Smoke detection devices have been introduced or proposed to the market place in a wide variety of configurations ranging from the simple and crude to highly sophisticated and concomitantly expensive systems intended for industrial or military applications.
The consuming public is now becoming aware of the value of some form of fire warning system for the home. For acceptance into this popular market, such devices must be made available in large volume at reasonable prices, yet should retain a technical sophistication assuring as high a sensitivity as possible, and, of particular importance, an assured extended term reliability.
Improved sensing techniques now provide design opportunity to achieve a relatively high rate of response to smoke or related combustion products. For instance, those sensing techniques in general use may be photo-optical of a variety wherein the occlusion of a direct beam of select radiation is detected; or through utilization of the Tyndall effect, responding to particle reflectance. Additionally, ionization devices are available for combustion product detection.
While such detection schemes are known, a fire protection arrangement incorporating one of the above-cataloged sensors must also meet somewhat extensive consumer criteria. For example, the entire detection and alarm system should be packaged as a relatively small, convenient unit readily mountable while remaining unobtrusive at such locations within a household as the ceiling or upper wall of a selected room or stairwell. The distaff element of most households as well as an increasing number of governmental building codes show preference or require alarm units which are not line energized, i.e., which incorporate battery power supplies while still retaining compact overall configurations.
To the present, however, conventional, readily available batteries have been found to exhibit output characteristics unsuited to the demands of compact fire alarm units. Accordingly, specialized power supplies not readily available and expensive have been required for operating the detector-alarm units. Generally, the operating lifespan for these batteries is limited to a one-year duration.
Another performance aspect prevalent in certain existing smoke detection systems resides in the exhibition of a diminishing acuity or responsiveness over their operational lifespan. This undesirable attribute obtains in both line as well as battery powered systems. In certain instances, rather elaborate adjustment procedures are required of the operator following suggested intervals of operation to accommodate for sensitivity fall-off. Where battery power supplies are incorporated, sensing acuity generally diminishes in correspondence with the lessening of battery output. Of course, the reliability of all such systems is subject to question where any significant form of attendance to adjustment detail is required on the part of the lay public.
From the foregoing, it may be observed that what would be considered most desirable attributes for smoke detectors suited for the noted broadened consumer market would be a compact, battery powered unit which may remain unattended over relatively extended periods of time. Further, such a unit should be powered by small universally available and popularly priced batteries. Additionally, it is desirable that the alarm units be capable of generating a positive, perceptive signal indicating an active ongoing surveillance condition. From the standpoint of reliability, the sensitivity of the smoke detection units should not diminish with corresponding fall-off of available battery derived power.

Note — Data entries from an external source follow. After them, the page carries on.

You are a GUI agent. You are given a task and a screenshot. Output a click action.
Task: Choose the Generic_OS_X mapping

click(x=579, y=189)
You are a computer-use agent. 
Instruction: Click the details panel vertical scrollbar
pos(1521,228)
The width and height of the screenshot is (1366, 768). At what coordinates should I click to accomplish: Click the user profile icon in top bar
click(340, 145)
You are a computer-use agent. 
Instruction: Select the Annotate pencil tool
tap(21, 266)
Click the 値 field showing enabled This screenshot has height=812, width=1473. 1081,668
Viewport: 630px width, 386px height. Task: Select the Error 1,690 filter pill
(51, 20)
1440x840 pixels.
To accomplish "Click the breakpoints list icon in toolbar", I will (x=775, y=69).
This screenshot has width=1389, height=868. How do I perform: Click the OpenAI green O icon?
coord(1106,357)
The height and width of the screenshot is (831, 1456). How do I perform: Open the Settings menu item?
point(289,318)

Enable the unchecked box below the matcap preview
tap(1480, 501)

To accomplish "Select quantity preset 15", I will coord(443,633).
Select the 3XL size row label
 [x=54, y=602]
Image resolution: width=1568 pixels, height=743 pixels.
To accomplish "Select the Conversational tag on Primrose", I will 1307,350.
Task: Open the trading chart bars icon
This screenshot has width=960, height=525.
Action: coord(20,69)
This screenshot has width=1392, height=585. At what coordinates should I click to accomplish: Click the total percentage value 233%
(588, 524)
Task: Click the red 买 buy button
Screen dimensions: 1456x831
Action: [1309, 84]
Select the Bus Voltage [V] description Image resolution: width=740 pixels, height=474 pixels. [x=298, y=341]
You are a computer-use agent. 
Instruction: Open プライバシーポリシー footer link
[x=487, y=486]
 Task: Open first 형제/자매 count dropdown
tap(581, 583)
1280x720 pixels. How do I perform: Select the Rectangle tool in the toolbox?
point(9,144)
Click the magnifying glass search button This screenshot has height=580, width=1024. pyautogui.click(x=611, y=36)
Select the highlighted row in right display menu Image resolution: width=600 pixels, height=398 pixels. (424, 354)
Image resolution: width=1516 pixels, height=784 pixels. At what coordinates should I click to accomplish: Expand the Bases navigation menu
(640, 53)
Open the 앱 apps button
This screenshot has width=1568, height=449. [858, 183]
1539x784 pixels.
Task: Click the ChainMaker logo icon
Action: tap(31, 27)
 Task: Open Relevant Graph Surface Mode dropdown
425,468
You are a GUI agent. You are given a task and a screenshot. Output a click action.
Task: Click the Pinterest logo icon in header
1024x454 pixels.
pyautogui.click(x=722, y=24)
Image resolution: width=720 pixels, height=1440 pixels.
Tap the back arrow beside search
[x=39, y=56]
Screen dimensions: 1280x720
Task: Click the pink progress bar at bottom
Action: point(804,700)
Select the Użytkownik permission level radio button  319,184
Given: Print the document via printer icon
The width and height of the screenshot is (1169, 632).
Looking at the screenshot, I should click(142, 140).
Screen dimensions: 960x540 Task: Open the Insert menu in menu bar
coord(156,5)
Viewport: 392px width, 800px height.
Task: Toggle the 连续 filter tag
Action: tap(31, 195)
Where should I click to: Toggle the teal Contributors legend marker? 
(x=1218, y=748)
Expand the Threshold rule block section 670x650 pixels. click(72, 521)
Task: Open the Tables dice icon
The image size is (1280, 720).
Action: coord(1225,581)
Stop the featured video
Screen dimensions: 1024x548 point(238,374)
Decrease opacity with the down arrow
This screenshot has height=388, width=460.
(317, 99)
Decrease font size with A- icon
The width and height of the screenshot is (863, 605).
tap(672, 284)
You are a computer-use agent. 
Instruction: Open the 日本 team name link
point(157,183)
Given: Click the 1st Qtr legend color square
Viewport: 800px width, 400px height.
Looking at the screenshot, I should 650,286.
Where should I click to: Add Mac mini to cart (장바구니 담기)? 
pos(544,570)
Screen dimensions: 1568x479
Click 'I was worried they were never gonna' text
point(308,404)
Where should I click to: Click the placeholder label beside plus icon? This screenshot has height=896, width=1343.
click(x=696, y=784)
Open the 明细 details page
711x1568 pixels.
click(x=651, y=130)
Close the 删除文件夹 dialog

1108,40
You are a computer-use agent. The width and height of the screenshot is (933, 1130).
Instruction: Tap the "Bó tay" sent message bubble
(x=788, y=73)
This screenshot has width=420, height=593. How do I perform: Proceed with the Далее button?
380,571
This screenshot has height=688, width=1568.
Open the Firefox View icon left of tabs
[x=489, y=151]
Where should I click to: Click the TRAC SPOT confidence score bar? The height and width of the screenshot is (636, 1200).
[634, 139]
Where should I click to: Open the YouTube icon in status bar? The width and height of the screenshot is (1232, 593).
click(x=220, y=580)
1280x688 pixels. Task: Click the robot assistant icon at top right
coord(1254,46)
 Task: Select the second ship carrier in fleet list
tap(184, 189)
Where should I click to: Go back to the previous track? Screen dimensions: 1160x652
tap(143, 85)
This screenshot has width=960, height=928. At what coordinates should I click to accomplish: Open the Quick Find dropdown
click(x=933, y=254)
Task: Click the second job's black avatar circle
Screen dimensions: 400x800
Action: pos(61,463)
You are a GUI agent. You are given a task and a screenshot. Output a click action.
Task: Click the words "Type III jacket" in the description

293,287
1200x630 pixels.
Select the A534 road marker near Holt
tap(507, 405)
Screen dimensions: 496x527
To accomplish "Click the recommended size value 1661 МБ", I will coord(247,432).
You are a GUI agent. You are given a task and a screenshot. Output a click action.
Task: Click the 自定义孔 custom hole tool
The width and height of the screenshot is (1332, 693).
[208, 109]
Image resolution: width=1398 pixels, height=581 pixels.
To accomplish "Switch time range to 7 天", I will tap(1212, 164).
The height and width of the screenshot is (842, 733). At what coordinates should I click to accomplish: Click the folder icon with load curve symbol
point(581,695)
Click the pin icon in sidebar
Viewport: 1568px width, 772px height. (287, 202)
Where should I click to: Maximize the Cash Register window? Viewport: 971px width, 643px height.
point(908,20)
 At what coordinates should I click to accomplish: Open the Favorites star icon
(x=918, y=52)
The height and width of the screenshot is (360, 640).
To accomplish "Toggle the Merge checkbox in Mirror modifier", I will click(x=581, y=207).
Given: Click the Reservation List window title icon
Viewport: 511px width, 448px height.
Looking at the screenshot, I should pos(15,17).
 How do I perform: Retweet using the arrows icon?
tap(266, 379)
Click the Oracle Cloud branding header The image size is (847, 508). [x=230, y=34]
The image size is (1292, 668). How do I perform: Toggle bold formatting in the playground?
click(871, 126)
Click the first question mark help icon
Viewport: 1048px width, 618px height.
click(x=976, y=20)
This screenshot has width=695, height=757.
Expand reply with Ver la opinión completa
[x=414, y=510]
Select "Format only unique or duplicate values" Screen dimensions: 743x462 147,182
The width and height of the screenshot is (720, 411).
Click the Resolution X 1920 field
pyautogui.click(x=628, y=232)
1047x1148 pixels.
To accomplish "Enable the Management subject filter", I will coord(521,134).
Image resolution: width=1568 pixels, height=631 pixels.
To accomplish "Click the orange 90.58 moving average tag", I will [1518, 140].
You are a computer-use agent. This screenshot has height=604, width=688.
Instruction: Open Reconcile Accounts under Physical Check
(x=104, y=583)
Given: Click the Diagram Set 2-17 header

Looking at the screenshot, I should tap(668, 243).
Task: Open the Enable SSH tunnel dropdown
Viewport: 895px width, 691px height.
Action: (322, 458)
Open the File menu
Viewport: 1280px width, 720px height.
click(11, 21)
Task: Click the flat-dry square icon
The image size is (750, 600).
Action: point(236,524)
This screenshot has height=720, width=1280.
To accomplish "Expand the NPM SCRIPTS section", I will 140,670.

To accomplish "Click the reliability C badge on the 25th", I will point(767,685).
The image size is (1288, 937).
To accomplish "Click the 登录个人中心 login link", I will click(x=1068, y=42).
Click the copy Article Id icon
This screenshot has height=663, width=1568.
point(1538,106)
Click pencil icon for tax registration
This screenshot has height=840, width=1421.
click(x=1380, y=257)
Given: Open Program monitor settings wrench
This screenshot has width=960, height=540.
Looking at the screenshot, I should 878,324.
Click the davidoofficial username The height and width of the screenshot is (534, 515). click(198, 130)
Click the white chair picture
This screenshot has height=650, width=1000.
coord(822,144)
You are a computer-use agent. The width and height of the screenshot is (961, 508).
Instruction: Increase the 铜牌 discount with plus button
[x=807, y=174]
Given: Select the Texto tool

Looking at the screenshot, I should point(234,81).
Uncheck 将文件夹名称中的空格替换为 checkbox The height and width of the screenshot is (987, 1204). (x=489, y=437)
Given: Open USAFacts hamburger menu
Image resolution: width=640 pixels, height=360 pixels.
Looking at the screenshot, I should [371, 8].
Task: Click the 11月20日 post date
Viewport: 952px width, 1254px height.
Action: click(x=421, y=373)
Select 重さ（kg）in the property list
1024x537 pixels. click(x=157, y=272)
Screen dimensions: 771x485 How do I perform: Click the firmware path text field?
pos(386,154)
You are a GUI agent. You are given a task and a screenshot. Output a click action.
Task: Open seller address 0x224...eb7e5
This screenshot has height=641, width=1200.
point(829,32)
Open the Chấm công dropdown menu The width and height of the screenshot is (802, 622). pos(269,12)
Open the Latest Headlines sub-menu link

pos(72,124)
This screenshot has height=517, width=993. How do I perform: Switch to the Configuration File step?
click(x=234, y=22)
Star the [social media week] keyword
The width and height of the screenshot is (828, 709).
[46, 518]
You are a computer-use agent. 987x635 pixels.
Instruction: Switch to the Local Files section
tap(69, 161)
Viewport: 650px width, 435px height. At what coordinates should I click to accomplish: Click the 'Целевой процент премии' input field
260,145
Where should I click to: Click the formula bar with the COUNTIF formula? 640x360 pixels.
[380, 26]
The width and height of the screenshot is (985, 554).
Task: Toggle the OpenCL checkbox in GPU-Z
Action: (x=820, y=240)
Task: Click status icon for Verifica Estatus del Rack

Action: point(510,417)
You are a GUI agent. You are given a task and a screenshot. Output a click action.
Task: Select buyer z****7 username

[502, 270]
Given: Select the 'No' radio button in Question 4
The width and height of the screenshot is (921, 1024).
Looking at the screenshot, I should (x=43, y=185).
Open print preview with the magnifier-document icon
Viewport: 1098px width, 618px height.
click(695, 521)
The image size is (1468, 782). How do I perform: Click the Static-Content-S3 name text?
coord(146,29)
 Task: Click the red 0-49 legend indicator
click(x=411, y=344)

In addition to the above criteria, the detector-alarm units must be structured to perform reliably under relatively extreme environmental conditions as required by national testing organizations. For instance, such conditions include a necessary circuit stability over broad ranges of temperature. While circuit techniques utilizing, for example, silicon components suggest that low power consumption detector systems might be designed, the sensitivity of such components to temperature excursions heretofore has blocked their implementation within practical smoke detector designs.